Are the COVID-19 vaccines safe?
There are many strict protections in place and steps taken during vaccine development to ensure that any vaccine authorized for use is proven to be safe and effective. Vaccine developers are required to go through a rigorous, multi-stage process including large (phase III) trials that involve tens of thousands of participants. After the clinical trials show that the vaccine is safe and effective, a series of independent reviews and evidence are required to demonstrate efficacy and safety. The FDA is responsible for making sure that FDA-authorized or approved COVID-19 vaccines are safe and effective. Duke experts in vaccine science review all available safety and efficacy data for any authorized vaccine to ensure the evidence supports its broad use.
Who determines who will receive the vaccine and when?
The North Carolina Institute of Medicine convened an independent COVID Vaccine Advisory Committee, which created a priority plan for North Carolina. It provides guidelines for the equitable distribution of the vaccine. The prioritization plan is based on the risk of exposure to and severe illness from COVID-19. You can view the guidelines for distribution of the vaccine in North Carolina on the North Carolina Health and Human Services website.
Is the vaccine safe for children?
As of now, the vaccine is not yet approved for children. In early COVID-19 vaccine clinical trials, only non-pregnant adults at least 18 years of age participated. However, clinical trials of the COVID-19 vaccines are now expanding to include children. More information will be available from the vaccine manufacturers as these trials progress.
Is the vaccine safe for pregnant people?
The approved COVID-19 vaccines have not been studied in pregnancy. We know that pregnant people are at an increased risk for complications from COVID-19. That's why we encourage all pregnant people to ask questions and discuss their concerns with their care providers. Duke Health will offer pregnant people the option to get vaccinated according to NCHHS guidelines for vaccine distribution.
Can the COVID-19 vaccine make me infertile/sterile?
No. There is no evidence to suggest the vaccines cause infertility or affects your ability to become pregnant. A rumor on the Internet claims a protein created by the body after vaccination is similar to a protein that is needed for placental formation. This is not true. The proteins are not similar nor do they impact fertility or affect a pregnancy. Both vaccine manufacturers are monitoring people in the clinical trials who became pregnant.

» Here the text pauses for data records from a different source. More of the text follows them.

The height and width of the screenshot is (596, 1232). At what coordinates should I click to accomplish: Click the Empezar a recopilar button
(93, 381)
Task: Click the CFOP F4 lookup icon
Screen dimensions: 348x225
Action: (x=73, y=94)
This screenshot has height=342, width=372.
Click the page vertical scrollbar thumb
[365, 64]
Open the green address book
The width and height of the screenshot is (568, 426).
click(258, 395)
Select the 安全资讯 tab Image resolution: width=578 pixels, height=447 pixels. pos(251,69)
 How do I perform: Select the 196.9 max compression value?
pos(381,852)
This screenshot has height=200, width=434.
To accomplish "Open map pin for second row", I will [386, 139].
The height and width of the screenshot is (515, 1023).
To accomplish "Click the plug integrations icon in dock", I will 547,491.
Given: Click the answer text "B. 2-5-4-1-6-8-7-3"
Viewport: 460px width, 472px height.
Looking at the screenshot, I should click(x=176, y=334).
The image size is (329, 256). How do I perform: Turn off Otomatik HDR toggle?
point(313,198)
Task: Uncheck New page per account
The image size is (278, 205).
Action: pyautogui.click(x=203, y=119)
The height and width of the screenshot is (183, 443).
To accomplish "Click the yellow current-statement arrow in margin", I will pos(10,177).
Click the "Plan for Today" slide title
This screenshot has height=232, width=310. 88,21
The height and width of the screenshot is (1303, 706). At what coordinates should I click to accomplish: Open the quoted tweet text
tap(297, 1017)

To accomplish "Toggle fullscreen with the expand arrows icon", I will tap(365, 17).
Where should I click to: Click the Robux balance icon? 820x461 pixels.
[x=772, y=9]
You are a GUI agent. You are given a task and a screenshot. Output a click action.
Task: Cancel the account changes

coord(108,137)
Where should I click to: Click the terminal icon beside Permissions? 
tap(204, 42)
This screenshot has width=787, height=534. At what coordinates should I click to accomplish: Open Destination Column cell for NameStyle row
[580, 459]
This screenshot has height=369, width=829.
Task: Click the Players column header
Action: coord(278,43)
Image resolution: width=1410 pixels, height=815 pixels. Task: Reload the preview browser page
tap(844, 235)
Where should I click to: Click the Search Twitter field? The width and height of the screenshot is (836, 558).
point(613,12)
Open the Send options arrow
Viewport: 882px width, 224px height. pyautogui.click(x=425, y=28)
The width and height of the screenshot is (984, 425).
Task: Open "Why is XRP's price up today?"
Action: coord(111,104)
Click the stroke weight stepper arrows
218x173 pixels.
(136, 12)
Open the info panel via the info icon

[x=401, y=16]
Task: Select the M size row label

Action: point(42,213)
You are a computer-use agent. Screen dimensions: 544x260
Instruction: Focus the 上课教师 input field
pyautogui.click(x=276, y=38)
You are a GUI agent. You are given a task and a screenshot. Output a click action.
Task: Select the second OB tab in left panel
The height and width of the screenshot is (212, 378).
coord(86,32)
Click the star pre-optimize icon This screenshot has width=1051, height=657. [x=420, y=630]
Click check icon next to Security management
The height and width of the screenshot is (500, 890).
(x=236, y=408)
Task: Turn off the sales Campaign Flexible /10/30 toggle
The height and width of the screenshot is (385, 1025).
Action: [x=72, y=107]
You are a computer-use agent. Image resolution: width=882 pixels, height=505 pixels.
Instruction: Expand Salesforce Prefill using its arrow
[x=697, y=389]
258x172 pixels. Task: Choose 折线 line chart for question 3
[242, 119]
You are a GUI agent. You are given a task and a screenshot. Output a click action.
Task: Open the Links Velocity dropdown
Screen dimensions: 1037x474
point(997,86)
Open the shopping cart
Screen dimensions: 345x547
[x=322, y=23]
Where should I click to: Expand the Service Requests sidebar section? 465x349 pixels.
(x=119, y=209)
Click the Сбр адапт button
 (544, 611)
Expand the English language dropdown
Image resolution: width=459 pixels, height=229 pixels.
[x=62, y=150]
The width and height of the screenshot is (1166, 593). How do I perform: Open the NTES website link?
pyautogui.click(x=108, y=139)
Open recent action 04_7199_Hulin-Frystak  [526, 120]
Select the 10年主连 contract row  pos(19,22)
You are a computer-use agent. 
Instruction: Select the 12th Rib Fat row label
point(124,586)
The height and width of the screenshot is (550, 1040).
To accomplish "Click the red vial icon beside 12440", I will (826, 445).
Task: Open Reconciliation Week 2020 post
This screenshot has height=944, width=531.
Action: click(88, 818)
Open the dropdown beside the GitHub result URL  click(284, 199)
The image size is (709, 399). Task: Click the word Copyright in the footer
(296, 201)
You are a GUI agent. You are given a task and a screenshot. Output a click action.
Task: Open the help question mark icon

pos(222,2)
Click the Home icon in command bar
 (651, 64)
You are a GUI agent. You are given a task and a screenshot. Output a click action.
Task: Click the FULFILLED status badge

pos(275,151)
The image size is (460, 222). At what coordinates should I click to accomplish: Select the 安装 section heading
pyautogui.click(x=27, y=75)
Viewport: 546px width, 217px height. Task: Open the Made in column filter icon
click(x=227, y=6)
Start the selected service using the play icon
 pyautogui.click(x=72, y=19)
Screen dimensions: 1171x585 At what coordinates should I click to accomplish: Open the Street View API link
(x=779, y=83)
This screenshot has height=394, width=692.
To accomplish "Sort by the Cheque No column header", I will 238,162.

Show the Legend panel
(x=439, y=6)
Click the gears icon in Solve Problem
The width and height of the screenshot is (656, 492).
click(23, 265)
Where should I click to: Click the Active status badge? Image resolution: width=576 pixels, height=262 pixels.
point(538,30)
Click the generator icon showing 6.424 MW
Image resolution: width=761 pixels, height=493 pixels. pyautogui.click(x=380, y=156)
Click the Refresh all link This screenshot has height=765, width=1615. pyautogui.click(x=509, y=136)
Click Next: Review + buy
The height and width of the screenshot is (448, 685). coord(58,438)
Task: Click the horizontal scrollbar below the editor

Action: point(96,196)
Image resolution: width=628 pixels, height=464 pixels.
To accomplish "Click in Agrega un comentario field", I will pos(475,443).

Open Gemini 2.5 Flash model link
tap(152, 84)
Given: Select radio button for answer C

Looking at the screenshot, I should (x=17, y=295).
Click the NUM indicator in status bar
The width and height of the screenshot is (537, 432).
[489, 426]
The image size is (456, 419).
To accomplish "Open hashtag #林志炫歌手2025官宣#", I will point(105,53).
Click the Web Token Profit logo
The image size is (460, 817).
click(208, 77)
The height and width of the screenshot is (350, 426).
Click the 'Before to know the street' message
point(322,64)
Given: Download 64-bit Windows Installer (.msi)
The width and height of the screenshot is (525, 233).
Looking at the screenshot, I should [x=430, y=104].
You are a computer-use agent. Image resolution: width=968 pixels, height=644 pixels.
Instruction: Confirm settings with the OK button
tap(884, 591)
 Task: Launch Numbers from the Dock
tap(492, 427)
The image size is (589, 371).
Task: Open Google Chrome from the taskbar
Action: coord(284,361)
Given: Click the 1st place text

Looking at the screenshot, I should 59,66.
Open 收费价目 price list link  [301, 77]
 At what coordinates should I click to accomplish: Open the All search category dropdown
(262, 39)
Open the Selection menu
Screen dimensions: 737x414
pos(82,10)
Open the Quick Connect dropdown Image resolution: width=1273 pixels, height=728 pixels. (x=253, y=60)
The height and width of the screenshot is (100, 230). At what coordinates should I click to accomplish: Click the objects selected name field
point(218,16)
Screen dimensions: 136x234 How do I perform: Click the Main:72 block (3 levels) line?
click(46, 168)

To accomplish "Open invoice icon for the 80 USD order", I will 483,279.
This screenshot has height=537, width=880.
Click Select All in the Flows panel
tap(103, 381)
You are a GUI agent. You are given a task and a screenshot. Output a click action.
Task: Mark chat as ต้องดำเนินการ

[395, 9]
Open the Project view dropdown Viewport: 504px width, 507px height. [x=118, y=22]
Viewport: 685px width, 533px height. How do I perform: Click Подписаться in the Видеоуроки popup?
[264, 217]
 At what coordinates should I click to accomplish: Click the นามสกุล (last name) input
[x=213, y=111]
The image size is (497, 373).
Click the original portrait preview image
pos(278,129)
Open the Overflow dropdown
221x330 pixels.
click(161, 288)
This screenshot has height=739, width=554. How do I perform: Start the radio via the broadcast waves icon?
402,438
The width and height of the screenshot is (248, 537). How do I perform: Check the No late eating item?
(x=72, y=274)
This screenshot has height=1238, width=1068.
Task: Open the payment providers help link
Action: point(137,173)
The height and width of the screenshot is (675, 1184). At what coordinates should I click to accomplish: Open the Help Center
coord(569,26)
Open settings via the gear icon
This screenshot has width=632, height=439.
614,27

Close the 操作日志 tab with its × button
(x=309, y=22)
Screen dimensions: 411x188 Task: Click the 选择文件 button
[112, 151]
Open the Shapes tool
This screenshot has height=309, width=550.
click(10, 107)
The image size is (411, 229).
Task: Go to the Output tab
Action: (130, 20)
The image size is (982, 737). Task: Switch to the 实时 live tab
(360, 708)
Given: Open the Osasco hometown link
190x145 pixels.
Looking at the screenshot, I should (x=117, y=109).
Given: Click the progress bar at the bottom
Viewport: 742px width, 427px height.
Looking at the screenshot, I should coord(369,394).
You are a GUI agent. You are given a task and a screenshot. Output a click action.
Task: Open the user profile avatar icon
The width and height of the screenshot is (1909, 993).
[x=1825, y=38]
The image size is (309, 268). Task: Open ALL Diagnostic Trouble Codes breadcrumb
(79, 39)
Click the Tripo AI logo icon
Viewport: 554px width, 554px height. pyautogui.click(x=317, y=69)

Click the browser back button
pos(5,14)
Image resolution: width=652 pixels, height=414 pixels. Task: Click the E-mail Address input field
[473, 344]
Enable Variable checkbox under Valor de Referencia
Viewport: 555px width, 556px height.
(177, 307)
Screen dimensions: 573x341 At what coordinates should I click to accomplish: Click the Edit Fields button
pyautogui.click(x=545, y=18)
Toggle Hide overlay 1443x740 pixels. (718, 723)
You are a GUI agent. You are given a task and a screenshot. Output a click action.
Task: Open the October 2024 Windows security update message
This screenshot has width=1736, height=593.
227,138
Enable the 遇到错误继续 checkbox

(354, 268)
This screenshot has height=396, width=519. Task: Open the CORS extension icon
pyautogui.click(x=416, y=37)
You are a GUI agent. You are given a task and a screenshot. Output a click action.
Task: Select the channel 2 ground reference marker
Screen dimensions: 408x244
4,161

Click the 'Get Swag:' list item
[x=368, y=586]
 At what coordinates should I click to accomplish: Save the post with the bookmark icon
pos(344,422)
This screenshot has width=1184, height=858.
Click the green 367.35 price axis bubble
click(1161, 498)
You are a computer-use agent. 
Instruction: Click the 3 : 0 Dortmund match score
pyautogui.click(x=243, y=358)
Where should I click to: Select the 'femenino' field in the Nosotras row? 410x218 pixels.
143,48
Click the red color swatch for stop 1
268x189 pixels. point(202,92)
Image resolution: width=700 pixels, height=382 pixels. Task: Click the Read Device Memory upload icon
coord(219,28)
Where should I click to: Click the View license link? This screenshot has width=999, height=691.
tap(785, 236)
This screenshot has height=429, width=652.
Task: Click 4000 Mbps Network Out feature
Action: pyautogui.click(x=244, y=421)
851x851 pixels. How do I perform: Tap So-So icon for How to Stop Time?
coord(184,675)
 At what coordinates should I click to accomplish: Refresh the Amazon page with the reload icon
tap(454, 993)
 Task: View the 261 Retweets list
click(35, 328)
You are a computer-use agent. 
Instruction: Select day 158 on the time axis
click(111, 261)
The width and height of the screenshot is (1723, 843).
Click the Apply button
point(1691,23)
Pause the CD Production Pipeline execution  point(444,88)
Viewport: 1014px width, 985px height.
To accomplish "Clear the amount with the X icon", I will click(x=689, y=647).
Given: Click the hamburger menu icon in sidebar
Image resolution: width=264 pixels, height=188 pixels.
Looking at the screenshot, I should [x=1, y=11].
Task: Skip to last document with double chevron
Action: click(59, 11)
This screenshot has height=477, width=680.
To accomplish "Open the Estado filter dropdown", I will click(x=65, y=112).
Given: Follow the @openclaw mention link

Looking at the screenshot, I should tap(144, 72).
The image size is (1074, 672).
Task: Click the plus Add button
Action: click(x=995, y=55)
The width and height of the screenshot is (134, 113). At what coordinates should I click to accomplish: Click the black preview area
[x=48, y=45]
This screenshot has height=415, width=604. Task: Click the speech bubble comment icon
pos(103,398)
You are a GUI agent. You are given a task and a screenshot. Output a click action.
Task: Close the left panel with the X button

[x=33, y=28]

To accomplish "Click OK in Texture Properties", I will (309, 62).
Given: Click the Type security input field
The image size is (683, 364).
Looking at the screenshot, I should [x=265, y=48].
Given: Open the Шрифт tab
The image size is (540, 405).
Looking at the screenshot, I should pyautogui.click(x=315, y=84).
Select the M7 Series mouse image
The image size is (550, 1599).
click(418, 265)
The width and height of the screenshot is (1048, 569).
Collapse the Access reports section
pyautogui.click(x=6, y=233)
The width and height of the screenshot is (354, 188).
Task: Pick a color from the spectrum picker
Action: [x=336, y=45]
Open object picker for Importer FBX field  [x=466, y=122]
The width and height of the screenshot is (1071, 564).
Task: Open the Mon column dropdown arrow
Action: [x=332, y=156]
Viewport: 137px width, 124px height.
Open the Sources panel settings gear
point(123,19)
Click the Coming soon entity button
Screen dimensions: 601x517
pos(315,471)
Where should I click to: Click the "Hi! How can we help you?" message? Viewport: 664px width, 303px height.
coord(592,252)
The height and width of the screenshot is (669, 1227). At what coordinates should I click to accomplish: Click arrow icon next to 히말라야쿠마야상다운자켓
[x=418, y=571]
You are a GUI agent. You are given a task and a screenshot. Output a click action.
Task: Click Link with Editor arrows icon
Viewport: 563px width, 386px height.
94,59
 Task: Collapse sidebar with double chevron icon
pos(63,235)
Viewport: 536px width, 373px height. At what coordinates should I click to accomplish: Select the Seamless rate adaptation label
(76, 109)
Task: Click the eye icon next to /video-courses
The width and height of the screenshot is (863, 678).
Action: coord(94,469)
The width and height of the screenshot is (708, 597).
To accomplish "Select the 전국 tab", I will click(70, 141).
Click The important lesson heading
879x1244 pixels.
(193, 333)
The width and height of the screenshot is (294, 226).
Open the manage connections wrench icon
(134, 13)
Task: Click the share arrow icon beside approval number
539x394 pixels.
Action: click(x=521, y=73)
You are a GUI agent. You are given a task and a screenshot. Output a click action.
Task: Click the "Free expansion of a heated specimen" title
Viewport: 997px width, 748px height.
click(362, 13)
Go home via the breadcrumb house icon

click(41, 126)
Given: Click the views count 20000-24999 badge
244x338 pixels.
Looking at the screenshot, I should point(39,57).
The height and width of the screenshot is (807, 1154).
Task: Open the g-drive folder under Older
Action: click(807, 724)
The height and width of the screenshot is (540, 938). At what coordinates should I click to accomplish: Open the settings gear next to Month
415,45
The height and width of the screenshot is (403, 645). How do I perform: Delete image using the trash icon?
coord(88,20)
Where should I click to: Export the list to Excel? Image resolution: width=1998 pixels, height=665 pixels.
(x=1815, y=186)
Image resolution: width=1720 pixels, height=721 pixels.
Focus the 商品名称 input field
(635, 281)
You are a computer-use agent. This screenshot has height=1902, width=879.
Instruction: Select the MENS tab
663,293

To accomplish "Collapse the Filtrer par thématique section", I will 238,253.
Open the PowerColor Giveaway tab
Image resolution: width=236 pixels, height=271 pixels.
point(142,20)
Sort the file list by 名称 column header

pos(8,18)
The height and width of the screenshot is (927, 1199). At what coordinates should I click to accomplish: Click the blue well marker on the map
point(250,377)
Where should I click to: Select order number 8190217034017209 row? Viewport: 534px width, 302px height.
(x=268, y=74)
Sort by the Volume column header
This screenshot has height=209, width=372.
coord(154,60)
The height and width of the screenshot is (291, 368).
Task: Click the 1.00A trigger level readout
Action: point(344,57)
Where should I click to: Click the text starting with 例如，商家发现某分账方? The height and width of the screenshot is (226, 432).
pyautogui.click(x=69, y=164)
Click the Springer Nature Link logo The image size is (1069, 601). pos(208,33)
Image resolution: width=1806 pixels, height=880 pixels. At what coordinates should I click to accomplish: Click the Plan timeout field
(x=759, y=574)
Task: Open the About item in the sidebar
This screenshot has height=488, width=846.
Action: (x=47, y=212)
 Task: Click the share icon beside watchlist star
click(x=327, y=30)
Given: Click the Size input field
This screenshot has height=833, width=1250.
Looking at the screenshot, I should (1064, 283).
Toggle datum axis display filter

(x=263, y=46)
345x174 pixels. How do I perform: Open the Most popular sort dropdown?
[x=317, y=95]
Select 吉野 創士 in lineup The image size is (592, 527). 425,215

If I had COVID-19 and recovered, should I get the vaccine?
Yes. Early findings suggest natural immunity from COVID-19 may not last very long. More studies are needed.
How much vaccine will Duke Health receive?
The exact quantity and timing for shipments is continuously evolving. Vaccine quantities are determined by the state. Supplies are distributed throughout North Carolina according to state distribution guidelines.
How many doses will I need?
The FDA-approved COVID-19 vaccines require two doses, three or four weeks apart. Pfizer’s vaccine requires two doses of the vaccine 21 days apart. Moderna's second dose is administered one month after the first. Additional COVID-19 vaccines in development may require only one dose.
Will the vaccine cause adverse reaction or side effects?
There is a potential for injection site reactions (redness, swelling, and pain) as well as fever, fatigue, headache, chills, vomiting, diarrhea, muscle pain, and/or joint pain. These are adverse reactions commonly seen with other vaccines. There may be other reactions that are not currently known. To ensure the vaccine is effective, it is important that you receive the second dose even if you experience side effects after the first dose.
If I get the vaccine, do I still need to wear a mask and practice social distancing?
Yes. Vaccines may boost your immune system so it is ready to fight the virus if you are exposed, but it is not yet fully understood whether vaccinated people might still be able to transmit the virus. Initially, we will not have enough vaccines to vaccinate everyone who wants it, and the virus will still be in the community. Therefore, wearing a mask, practicing social distancing, and frequently washing your hands will help reduce your chance of being exposed to and spreading the virus.